INSTRUCTIONS TO FOLLOW
In the entries below, locate the line with "This screenshot has height=513, width=852.", then give again that line and all lines after it, exactly, with pictures omitted.

Data records
• • • • •
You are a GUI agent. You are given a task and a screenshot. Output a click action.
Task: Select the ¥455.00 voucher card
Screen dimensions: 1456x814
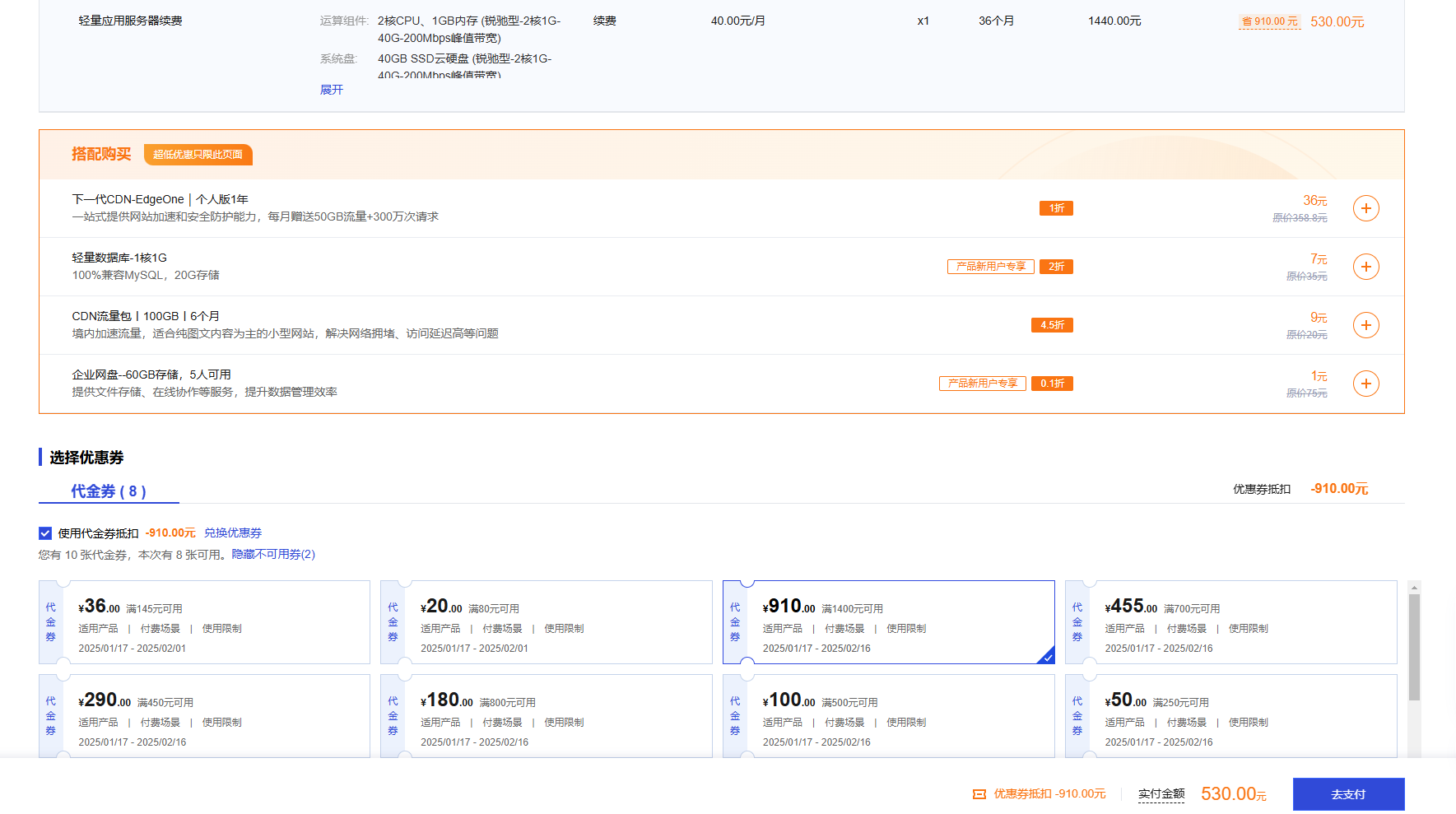click(x=1230, y=622)
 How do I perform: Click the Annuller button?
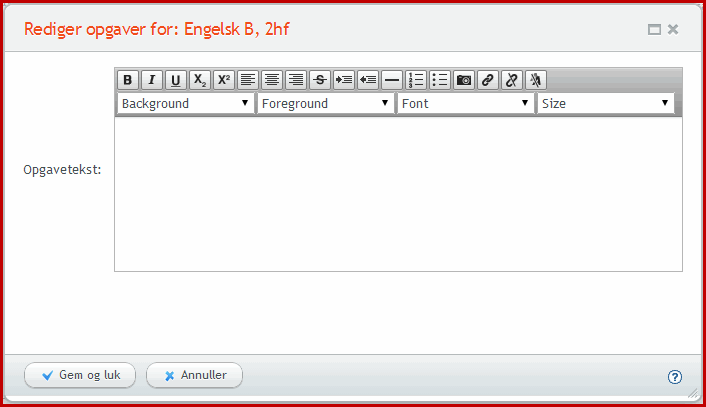coord(195,375)

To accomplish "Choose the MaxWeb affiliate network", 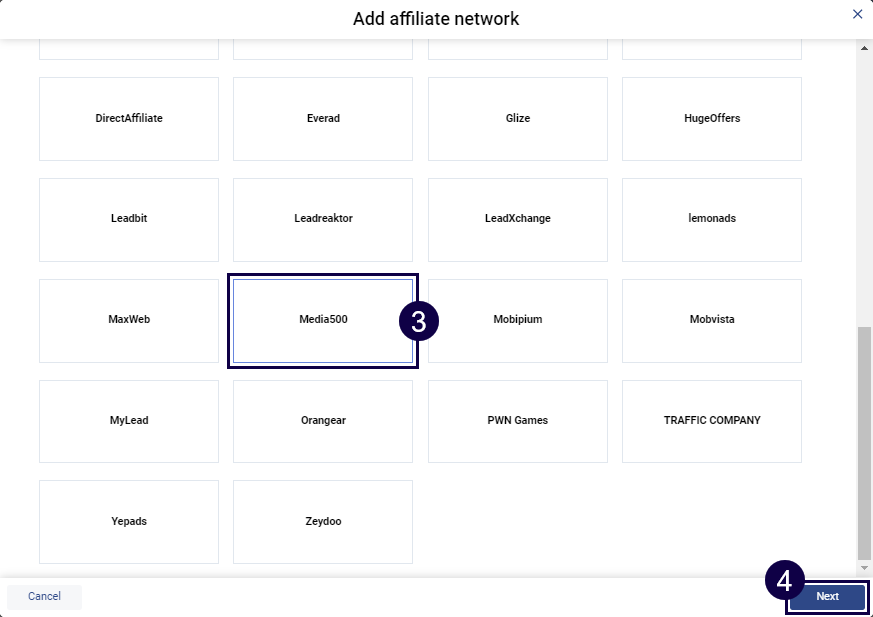I will point(129,320).
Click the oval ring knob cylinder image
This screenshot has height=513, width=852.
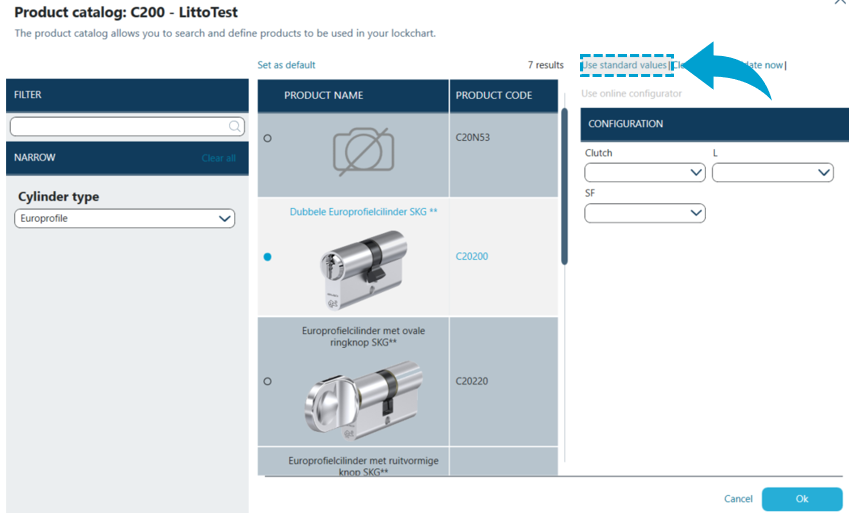pos(363,397)
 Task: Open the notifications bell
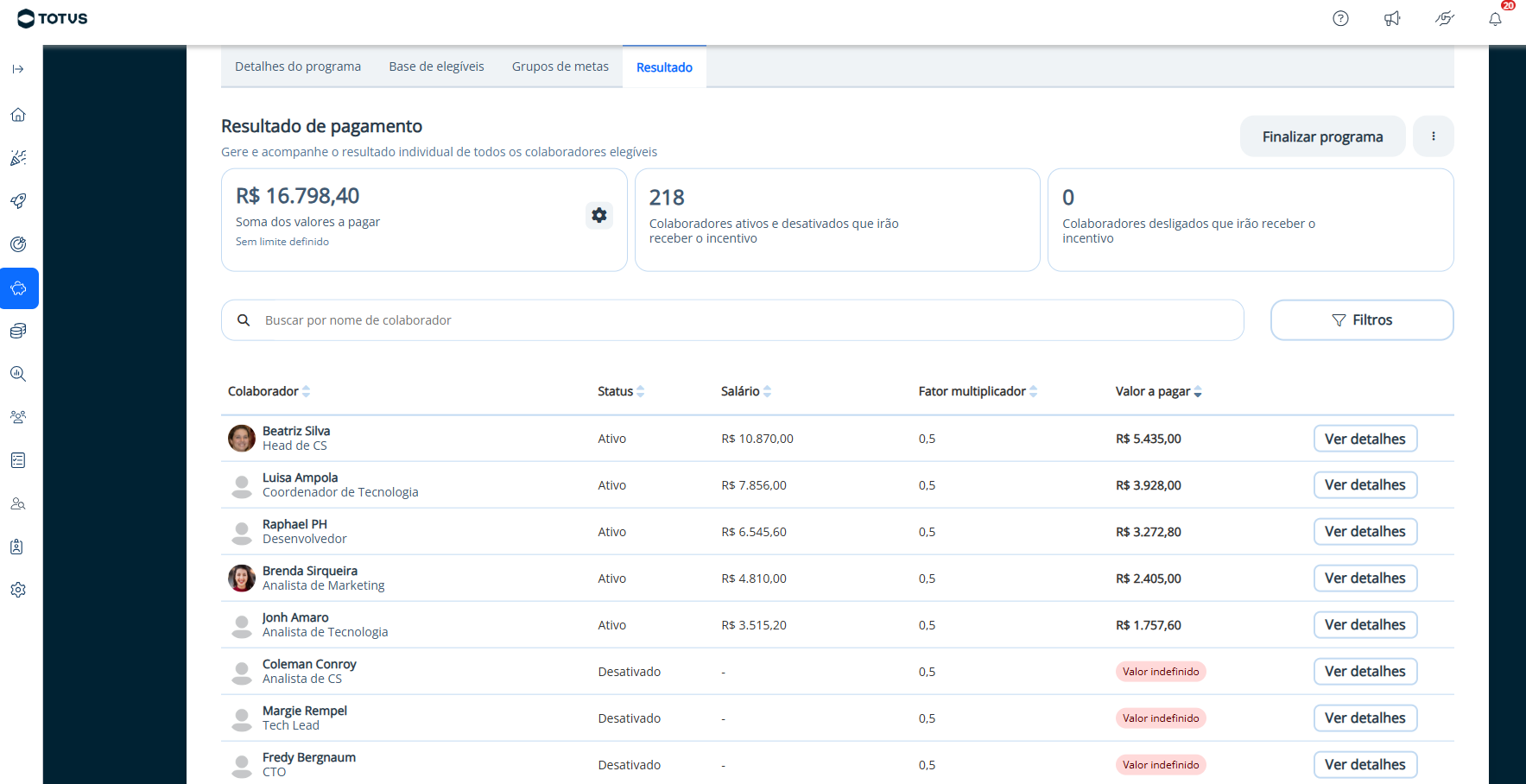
• • • • •
EXPECTED ANSWER
This screenshot has height=513, width=852.
pos(363,397)
 Task: Open the notifications bell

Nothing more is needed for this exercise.